Cryptocurrency exchange FTX and its founder and former CEO, Sam Bankman-Fried, are intricately entwined. The swift and damaging collapse of FTX in late 2022 will have repercussions on the international crypto community for years to come. According to a recent report by FOXBusiness, Some unlikely people and places are also grappling with what seems to be the dual realities of Bankman-Fried.
It’s hard to imagine that the school district of Broward County, Florida, would be mired in the controversy surrounding the FTX implosion. Yet the district and students who were on the receiving end of SBF’s charitable efforts find themselves in the middle of the mess — and possibly in the crosshairs of FTX’s bankruptcy trustee John Ray III, FOX Business has learned.
Broward County and its involvement with the SBF ecosystem at first seems insignificant to the magnitude of the alleged fraud and shock waves it has sent throughout the $1 trillion crypto industry. As much as $8 billion of customer money missing from supposedly safe accounts, used to finance unrelated activities, makes the fraud one of the biggest since Bernie Madoff’s Ponzi scheme more than 20 years ago. The notion that a key figure in crypto looted billions of dollars in purportedly safe client money added more uncertainty to a market that has lost half of its value since 2021.
The FTX collapse will certainly drive more regulation that could crush digital asset values further. SBF, for his part, has been arrested and charged with eight counts of fraud and faces up to 115 years in prison. He has pleaded not guilty.
Broward County, meanwhile, is hardly an epicenter of crypto. That can be found further south in Miami, which has become a hub of digital-asset innovation.
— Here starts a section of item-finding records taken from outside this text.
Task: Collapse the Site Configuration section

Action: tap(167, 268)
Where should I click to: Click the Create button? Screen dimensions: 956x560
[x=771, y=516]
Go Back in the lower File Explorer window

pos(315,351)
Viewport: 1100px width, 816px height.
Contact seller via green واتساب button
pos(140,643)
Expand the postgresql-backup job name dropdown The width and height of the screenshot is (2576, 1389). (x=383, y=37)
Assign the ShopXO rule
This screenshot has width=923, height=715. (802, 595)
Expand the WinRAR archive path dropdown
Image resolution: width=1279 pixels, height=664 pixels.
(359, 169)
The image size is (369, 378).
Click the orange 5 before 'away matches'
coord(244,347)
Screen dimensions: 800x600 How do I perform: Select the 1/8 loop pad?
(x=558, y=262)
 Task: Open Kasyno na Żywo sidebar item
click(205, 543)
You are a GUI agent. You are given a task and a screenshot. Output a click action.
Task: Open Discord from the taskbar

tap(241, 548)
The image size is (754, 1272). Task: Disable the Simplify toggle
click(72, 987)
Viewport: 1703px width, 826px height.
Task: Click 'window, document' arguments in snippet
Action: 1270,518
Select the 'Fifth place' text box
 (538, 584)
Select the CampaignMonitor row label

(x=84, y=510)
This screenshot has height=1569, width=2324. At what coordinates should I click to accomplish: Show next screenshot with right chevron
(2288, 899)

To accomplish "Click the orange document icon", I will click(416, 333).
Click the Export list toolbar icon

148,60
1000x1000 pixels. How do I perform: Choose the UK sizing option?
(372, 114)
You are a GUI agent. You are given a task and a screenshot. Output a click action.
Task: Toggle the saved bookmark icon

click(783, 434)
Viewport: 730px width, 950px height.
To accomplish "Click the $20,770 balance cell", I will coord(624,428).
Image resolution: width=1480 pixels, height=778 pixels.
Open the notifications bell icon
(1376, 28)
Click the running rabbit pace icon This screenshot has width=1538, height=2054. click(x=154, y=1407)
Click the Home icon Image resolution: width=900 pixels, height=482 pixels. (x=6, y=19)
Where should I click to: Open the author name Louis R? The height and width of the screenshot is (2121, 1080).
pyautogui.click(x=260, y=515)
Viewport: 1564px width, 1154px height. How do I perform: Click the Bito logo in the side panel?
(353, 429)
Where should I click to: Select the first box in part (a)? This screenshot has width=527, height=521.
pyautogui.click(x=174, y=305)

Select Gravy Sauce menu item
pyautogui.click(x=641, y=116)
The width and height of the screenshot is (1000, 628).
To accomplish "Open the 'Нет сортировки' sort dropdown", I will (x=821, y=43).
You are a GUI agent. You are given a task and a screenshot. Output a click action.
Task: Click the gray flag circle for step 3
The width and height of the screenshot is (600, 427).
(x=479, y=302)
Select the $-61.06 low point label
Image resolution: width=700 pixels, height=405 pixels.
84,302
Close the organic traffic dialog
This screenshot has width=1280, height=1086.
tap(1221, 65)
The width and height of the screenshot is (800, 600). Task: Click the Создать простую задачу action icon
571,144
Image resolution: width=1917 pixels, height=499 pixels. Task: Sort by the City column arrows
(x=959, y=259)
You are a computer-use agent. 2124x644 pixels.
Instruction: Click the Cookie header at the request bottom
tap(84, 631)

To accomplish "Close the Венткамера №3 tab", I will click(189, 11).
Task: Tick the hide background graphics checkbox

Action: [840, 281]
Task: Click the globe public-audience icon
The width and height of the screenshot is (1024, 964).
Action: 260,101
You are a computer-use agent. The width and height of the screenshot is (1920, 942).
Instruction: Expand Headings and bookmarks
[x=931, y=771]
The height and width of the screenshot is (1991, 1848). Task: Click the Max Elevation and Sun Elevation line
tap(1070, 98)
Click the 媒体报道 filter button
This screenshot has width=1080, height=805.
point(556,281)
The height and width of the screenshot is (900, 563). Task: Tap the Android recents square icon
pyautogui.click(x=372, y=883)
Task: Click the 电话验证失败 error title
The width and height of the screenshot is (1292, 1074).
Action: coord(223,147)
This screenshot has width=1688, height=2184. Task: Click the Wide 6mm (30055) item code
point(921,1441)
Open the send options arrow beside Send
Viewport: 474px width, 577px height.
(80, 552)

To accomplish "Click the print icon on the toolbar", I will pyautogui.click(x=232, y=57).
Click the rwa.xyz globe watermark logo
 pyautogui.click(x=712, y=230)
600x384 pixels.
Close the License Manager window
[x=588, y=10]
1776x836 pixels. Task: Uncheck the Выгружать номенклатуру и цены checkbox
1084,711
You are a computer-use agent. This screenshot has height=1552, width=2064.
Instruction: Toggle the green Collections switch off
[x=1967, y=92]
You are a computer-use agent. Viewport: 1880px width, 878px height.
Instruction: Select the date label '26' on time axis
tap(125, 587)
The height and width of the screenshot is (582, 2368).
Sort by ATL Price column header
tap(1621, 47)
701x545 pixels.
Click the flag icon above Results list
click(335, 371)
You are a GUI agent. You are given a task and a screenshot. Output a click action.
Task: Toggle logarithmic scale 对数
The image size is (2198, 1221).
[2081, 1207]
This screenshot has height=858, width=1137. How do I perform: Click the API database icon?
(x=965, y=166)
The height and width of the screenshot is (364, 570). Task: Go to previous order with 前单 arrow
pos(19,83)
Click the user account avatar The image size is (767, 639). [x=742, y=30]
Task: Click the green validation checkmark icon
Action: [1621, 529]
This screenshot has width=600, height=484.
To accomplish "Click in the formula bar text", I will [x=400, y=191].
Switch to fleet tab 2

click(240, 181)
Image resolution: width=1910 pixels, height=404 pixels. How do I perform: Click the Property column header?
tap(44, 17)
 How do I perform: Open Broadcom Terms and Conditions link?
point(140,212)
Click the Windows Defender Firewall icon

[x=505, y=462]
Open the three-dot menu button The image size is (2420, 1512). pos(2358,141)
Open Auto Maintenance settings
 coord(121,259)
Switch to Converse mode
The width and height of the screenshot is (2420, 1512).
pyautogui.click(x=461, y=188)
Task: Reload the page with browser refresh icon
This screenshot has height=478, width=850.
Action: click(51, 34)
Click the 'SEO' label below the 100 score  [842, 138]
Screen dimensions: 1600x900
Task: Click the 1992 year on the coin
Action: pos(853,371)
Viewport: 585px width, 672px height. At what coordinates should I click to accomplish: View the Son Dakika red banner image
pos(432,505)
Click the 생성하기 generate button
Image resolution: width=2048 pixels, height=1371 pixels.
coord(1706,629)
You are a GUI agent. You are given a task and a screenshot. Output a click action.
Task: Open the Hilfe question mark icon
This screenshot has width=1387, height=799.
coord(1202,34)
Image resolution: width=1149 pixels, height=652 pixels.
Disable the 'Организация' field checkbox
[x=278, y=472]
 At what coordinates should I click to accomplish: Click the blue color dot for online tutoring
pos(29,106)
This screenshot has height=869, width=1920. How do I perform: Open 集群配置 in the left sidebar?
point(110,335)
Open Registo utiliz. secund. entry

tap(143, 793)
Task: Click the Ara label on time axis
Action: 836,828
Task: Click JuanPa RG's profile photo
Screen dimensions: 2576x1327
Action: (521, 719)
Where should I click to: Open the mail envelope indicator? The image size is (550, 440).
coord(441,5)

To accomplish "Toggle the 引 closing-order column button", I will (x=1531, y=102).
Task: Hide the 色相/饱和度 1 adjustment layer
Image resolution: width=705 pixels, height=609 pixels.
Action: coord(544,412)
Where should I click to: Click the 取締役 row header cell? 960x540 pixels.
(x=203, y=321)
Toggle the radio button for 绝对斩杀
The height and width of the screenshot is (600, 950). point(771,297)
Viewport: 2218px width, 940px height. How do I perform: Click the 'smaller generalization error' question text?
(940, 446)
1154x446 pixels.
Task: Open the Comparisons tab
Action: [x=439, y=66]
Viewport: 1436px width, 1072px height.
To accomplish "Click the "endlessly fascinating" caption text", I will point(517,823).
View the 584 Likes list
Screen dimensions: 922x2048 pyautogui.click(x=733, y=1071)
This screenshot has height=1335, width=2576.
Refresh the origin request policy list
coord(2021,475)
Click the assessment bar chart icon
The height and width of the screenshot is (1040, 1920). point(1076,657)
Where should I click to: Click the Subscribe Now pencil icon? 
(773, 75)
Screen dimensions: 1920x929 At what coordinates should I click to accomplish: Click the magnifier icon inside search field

But the story of the county’s involvement with FTX and the fallout from its collapse does provide a window into how the alleged scandal is roiling not just risk-takers in the crypto world, but also communities in middle-class America, a FOX Business investigation shows.
Students, in turn, are increasingly anxious. The reason: Bankruptcy lawyers say the hackathon money — some or all of the total $1.3 million FTX given to students and the designated “mentors” who participated with them — could be “reclaimed” by John Ray. , the new CEO of FTX and bankruptcy trustee. Ray is trying to pay off FTX clients whose money was allegedly stolen, prosecutors say, to fund SBF’s various commercial, political and charitable efforts.
Students, in turn, are increasingly anxious. The reason: Bankruptcy lawyers say the hackathon money — some or all of the total $1.3 million FTX given to students and the designated “mentors” who participated with them — could be “reclaimed” by John Ray. , the new CEO of FTX and bankruptcy trustee. Ray is trying to pay off FTX clients whose money was allegedly stolen, prosecutors say, to fund SBF’s various commercial, political and charitable efforts.
Ray did not return emails for comment. It’s unclear whether the money is within his reach, and it depends on when he can establish that SBF and his team have started tapping into client accounts to fund other activities. FTX has invested around $190 million in various charities and nonprofits since its launch in 2019, and in billing documents, regulators say the fraud started early on.
In addition, there is a precedent for returns from charities, bankruptcy experts tell FOX Business. Those who invested money in Madoff’s $65 billion fraud were forced to return the false profits they took from his fund after the Ponzi scheme was exposed in late 2008.